[Saved entries]
BEGIN

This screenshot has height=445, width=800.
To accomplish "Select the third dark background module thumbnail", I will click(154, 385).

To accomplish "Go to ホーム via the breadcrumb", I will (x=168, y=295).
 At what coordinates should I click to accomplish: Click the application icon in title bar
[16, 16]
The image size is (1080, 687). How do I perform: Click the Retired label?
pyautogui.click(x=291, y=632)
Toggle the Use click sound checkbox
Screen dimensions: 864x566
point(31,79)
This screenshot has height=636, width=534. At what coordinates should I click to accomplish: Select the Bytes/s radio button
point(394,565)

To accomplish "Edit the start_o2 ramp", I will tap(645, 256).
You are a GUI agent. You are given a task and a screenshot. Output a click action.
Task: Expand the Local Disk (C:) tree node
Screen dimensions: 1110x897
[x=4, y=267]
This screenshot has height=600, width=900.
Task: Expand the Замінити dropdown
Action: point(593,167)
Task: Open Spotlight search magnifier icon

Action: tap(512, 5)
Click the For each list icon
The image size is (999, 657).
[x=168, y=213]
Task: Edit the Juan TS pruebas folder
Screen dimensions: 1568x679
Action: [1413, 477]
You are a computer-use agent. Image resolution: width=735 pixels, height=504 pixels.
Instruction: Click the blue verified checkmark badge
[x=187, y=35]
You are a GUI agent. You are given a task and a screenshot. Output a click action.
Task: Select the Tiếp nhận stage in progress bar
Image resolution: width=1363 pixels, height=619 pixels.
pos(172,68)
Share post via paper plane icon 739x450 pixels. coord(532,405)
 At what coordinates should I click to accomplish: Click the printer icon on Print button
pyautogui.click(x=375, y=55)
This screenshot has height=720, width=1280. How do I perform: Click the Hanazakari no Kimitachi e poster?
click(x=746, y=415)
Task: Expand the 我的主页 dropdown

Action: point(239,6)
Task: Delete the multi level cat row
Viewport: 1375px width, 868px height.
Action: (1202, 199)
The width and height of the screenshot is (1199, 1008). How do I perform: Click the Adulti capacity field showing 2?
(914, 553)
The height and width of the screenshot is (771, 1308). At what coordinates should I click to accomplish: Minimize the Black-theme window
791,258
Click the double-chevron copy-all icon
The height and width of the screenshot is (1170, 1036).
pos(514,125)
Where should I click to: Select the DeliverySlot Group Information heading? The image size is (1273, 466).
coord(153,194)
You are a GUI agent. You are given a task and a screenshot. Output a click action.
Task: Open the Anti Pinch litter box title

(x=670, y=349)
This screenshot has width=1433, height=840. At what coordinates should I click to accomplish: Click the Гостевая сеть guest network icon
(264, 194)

END

Aim of the exercise: Please give the records again exactly as they are.

Response:
This screenshot has height=445, width=800.
To accomplish "Select the third dark background module thumbnail", I will click(154, 385).

To accomplish "Go to ホーム via the breadcrumb", I will (x=168, y=295).
 At what coordinates should I click to accomplish: Click the application icon in title bar
[16, 16]
The image size is (1080, 687). How do I perform: Click the Retired label?
pyautogui.click(x=291, y=632)
Toggle the Use click sound checkbox
Screen dimensions: 864x566
point(31,79)
This screenshot has height=636, width=534. At what coordinates should I click to accomplish: Select the Bytes/s radio button
point(394,565)

To accomplish "Edit the start_o2 ramp", I will tap(645, 256).
You are a GUI agent. You are given a task and a screenshot. Output a click action.
Task: Expand the Local Disk (C:) tree node
Screen dimensions: 1110x897
[x=4, y=267]
This screenshot has height=600, width=900.
Task: Expand the Замінити dropdown
Action: point(593,167)
Task: Open Spotlight search magnifier icon

Action: tap(512, 5)
Click the For each list icon
The image size is (999, 657).
[x=168, y=213]
Task: Edit the Juan TS pruebas folder
Screen dimensions: 1568x679
Action: [1413, 477]
You are a computer-use agent. Image resolution: width=735 pixels, height=504 pixels.
Instruction: Click the blue verified checkmark badge
[x=187, y=35]
You are a GUI agent. You are given a task and a screenshot. Output a click action.
Task: Select the Tiếp nhận stage in progress bar
Image resolution: width=1363 pixels, height=619 pixels.
pos(172,68)
Share post via paper plane icon 739x450 pixels. coord(532,405)
 At what coordinates should I click to accomplish: Click the printer icon on Print button
pyautogui.click(x=375, y=55)
This screenshot has height=720, width=1280. How do I perform: Click the Hanazakari no Kimitachi e poster?
click(x=746, y=415)
Task: Expand the 我的主页 dropdown

Action: point(239,6)
Task: Delete the multi level cat row
Viewport: 1375px width, 868px height.
Action: (1202, 199)
The width and height of the screenshot is (1199, 1008). How do I perform: Click the Adulti capacity field showing 2?
(914, 553)
The height and width of the screenshot is (771, 1308). At what coordinates should I click to accomplish: Minimize the Black-theme window
791,258
Click the double-chevron copy-all icon
The height and width of the screenshot is (1170, 1036).
pos(514,125)
Where should I click to: Select the DeliverySlot Group Information heading? The image size is (1273, 466).
coord(153,194)
You are a GUI agent. You are given a task and a screenshot. Output a click action.
Task: Open the Anti Pinch litter box title

(x=670, y=349)
This screenshot has width=1433, height=840. At what coordinates should I click to accomplish: Click the Гостевая сеть guest network icon
(264, 194)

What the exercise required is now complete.